* _Task details_
Please copy the listing below word for word, leaving out the pictures.

[Element lookup records]
———

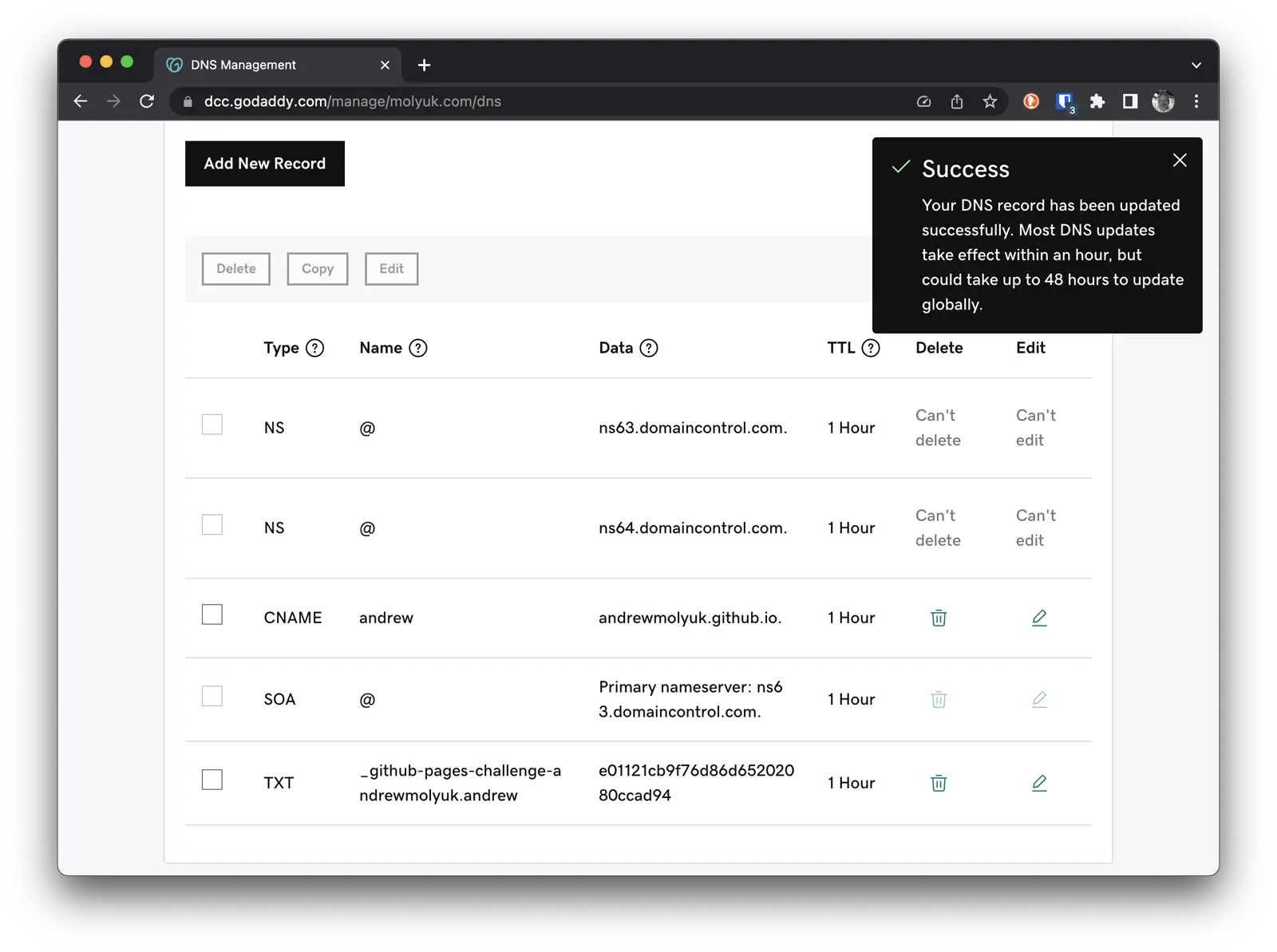Open the browser window chevron at top right
This screenshot has width=1277, height=952.
click(x=1195, y=65)
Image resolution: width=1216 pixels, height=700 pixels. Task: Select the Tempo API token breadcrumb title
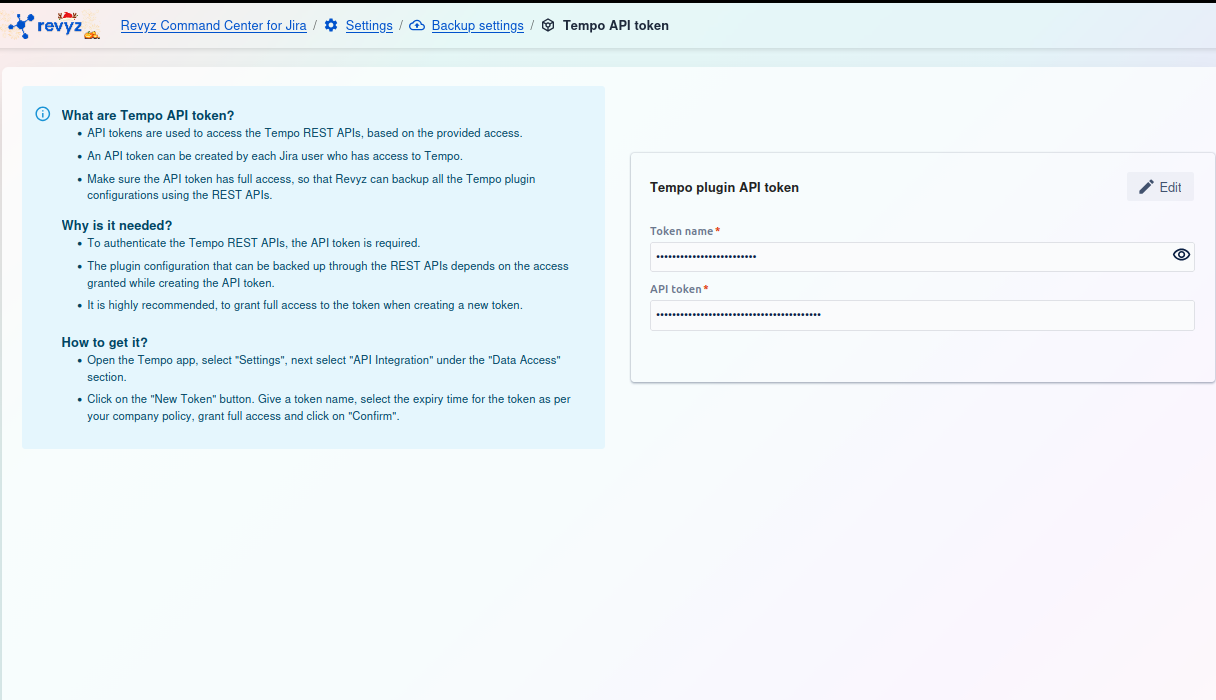pos(615,25)
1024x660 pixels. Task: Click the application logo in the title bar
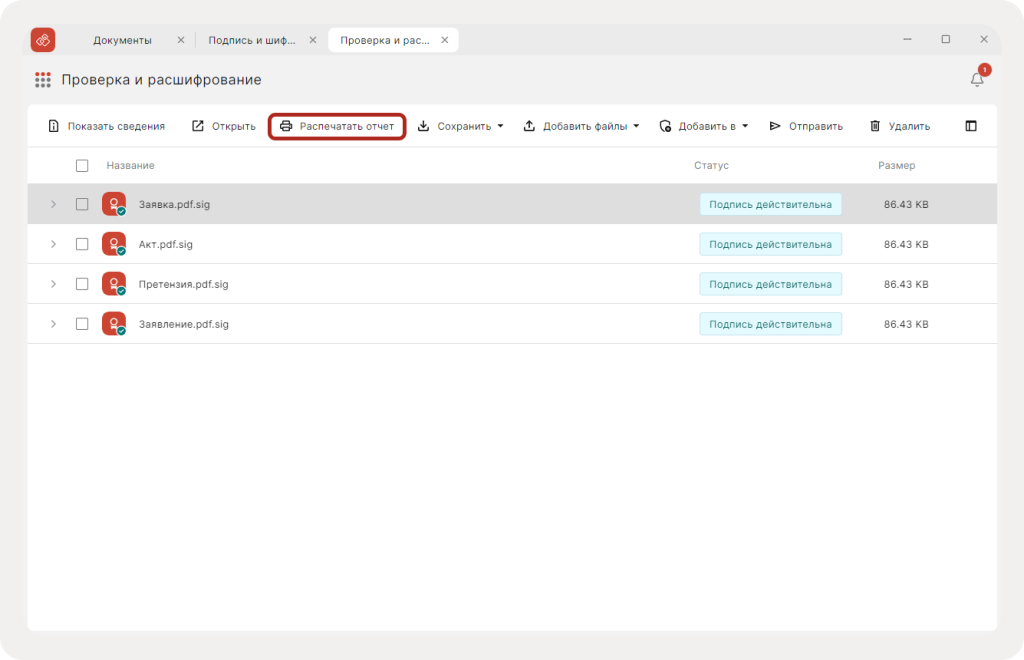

———

* _Full output_
Open the browser window chevron at top right
This screenshot has width=1277, height=952.
click(x=1195, y=65)
Image resolution: width=1216 pixels, height=700 pixels. Task: Select the Tempo API token breadcrumb title
pos(615,25)
1024x660 pixels. Task: Click the application logo in the title bar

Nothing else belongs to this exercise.